The crimes are gruesome and terrible, but it’s also hard to feel bad for any of the victims as the whole bunch—maybe aside from Rhys—is genuinely unlikable. Mostly everyone in the wealthy group has no redeeming qualities, and most of them don’t even seem too phased by the deaths in their inner circle because the truth is that none of these shallow people actually like or care about each other.
YOU does a great job at making us question Joe’s sanity and then immediately introducing people who are even worse than him, proving that the world seems to be full of unhinged people everywhere you go.
Joe doesn’t have much to go on at the end of episode 2 as every single person he’s come across could potentially be the killer. He has, however, seemingly figured out some kind of connection between Malcolm and Simon’s deaths, though it’s unclear if that has any bearing on their deaths.
Blackmail seems to be a common thread, with Malcolm likely blackmailing Adam, who fancies himself a golden shower from the bus boys at his establishment, while planning to take down Simon, a fraud who stole artists’ work to pass off as his own. Joe learned the truth about Simon from his assistant, who crashed the opening and threw red paint at him (he had it coming). She also confirmed that Malcolm was trying to expose him, and while she definitely has the motive, I don’t think she would stoop that low. She wanted to make a statement—she didn’t want to be the statement.
At this point, the only person who stands to gain anything from the destruction of both men is Kate as she was in a relationship with Malcolm and a gallery partner with Simon, whose secrets threatened her career. But I’m not convinced that she’s responsible. She genuinely seems like one of the only good and level-headed people in the group, not to mention she’s also concerned about Malcolm’s disappearance meaning she likely has no idea he’s dead.
It could’ve been Adam to keep his sexual kink a secret, but I don’t think he’d have it in him.

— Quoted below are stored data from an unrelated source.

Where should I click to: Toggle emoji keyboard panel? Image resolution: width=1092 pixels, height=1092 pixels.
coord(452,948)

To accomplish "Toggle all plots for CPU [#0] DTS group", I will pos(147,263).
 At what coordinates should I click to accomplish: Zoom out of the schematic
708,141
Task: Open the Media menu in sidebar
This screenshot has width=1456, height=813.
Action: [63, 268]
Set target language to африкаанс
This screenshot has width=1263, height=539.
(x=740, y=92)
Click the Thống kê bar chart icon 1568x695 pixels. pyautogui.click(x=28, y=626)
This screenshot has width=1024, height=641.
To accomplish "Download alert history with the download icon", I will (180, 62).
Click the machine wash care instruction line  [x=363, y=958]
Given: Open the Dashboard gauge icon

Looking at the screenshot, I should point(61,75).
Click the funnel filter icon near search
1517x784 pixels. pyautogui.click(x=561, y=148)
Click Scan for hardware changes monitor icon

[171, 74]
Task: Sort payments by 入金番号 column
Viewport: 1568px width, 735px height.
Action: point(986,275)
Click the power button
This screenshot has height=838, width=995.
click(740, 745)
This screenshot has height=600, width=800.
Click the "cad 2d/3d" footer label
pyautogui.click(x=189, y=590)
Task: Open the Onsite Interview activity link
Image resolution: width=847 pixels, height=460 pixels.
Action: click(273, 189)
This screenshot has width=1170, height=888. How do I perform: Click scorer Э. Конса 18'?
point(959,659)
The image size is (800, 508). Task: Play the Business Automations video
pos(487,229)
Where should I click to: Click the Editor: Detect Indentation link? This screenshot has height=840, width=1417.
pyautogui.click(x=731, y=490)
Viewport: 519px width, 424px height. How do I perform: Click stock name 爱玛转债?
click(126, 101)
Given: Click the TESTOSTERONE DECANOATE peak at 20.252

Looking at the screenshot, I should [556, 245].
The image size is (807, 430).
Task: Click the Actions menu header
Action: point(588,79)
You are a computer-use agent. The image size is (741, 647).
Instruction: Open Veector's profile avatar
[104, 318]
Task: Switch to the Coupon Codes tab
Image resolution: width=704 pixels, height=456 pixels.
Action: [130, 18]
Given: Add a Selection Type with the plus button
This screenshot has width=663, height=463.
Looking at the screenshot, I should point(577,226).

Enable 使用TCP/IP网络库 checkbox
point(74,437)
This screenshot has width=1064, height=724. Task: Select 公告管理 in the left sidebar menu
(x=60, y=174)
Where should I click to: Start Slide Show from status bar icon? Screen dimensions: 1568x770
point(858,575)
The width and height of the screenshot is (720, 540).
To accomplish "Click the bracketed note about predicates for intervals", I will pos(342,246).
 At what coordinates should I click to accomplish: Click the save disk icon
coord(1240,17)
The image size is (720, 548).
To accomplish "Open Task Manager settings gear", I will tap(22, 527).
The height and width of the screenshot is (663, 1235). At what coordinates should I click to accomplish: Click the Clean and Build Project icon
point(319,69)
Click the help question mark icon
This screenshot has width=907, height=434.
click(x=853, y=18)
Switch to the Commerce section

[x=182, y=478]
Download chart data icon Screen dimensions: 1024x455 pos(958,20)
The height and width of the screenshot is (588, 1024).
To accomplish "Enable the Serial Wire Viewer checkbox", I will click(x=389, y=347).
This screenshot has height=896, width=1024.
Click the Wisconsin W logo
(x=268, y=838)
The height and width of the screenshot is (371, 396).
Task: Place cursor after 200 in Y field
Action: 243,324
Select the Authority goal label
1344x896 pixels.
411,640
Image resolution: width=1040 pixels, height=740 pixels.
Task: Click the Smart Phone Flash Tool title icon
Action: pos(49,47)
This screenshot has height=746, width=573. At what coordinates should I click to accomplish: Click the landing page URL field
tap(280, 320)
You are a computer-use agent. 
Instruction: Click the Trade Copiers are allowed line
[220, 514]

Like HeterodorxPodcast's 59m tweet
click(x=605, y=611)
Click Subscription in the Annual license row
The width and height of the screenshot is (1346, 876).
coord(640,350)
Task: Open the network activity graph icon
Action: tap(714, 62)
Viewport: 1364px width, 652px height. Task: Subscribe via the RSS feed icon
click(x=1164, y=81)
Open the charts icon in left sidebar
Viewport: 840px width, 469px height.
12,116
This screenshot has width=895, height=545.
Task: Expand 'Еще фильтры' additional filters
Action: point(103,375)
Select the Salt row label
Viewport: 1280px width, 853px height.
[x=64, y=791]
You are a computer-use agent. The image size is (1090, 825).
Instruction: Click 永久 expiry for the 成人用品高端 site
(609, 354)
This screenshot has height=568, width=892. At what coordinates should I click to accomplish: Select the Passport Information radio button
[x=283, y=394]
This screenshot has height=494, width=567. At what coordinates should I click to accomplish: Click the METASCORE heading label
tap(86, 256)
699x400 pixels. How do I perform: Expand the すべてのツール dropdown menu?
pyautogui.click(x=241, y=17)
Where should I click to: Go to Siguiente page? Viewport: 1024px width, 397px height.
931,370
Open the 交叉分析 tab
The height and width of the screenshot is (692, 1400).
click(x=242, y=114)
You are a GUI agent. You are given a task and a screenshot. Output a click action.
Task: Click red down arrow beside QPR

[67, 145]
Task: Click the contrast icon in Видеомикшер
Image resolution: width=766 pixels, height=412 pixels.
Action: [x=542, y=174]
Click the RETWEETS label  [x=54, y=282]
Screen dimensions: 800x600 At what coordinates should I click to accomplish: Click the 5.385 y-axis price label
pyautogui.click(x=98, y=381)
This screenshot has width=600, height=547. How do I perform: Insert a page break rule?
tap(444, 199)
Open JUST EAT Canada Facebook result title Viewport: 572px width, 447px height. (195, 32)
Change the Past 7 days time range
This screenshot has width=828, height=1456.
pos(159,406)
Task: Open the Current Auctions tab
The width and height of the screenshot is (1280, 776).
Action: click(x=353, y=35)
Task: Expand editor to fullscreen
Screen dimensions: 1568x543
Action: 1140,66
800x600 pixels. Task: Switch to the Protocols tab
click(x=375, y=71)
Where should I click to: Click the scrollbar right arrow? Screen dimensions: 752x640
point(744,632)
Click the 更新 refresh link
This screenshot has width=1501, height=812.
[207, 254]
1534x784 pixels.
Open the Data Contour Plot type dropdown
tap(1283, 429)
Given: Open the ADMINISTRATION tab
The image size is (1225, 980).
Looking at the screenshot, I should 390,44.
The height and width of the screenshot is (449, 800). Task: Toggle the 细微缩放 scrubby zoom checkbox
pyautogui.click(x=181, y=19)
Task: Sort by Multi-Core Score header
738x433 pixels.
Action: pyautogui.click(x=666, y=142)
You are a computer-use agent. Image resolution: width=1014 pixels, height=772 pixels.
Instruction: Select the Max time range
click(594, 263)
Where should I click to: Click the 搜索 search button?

The timing of Roald’s arrival was suspect, as was his immediate distaste for Jonathan, so I’ll keep him on the list. Joe may be the new guy, but he shows up right before the second murder.
If I truly had to put my money on someone, my prime suspect is still Rhys. There’s just something off about him, plus, he carries himself as if he’s above them all, so it would make sense if he was trying to make them pay for their sins or something. He’s also very observant, thus, he’d be knowledgeable about all of their deepest and darkest secrets, which could be used against them. It would also make sense that he used his status and smarts to dig up dirt about Joe.
The killer seems to be having an absolute blast toying with Joe, even beating him at his own game by figuring out his identity.
It sent a chill down Joe’s spine—and I didn’t think it was possible to freak Joe out. In an attempt to stay ahead of the killer, Joe is somehow trying to play catch up.
What if it’s Marienne? What if she’s turning the tables on him? It seems like the killer is using Joe’s psychological warfare against him, which means that they have a lot in common. It has to be someone that Joe has connected with on a personal level already, so aside from Rhys and Kate, that leaves Nadia rounding out the top three suspects. She’s been helping him figure out the murder mystery genre, which might be a clue as to her involvement. Plus, we find out that she had some kind of personal relationship with Malcolm, though it’s unclear if it was sexual.
I really hope that she’s just a genuine person helping her teacher, but at this point, we can’t rule anything out.
And finally, there’s the possibility of Adam and Phoebe’s security guard, Vic, who is silent but deadly. He sees everything that’s happening (he ticks off the observant box for sure) but doesn’t say anything, though we know he’s not above blackmail because when he catches Joe snooping around, he takes a lump sum of money to remain quiet.
What did you think of the episode? Who do you think the killer is?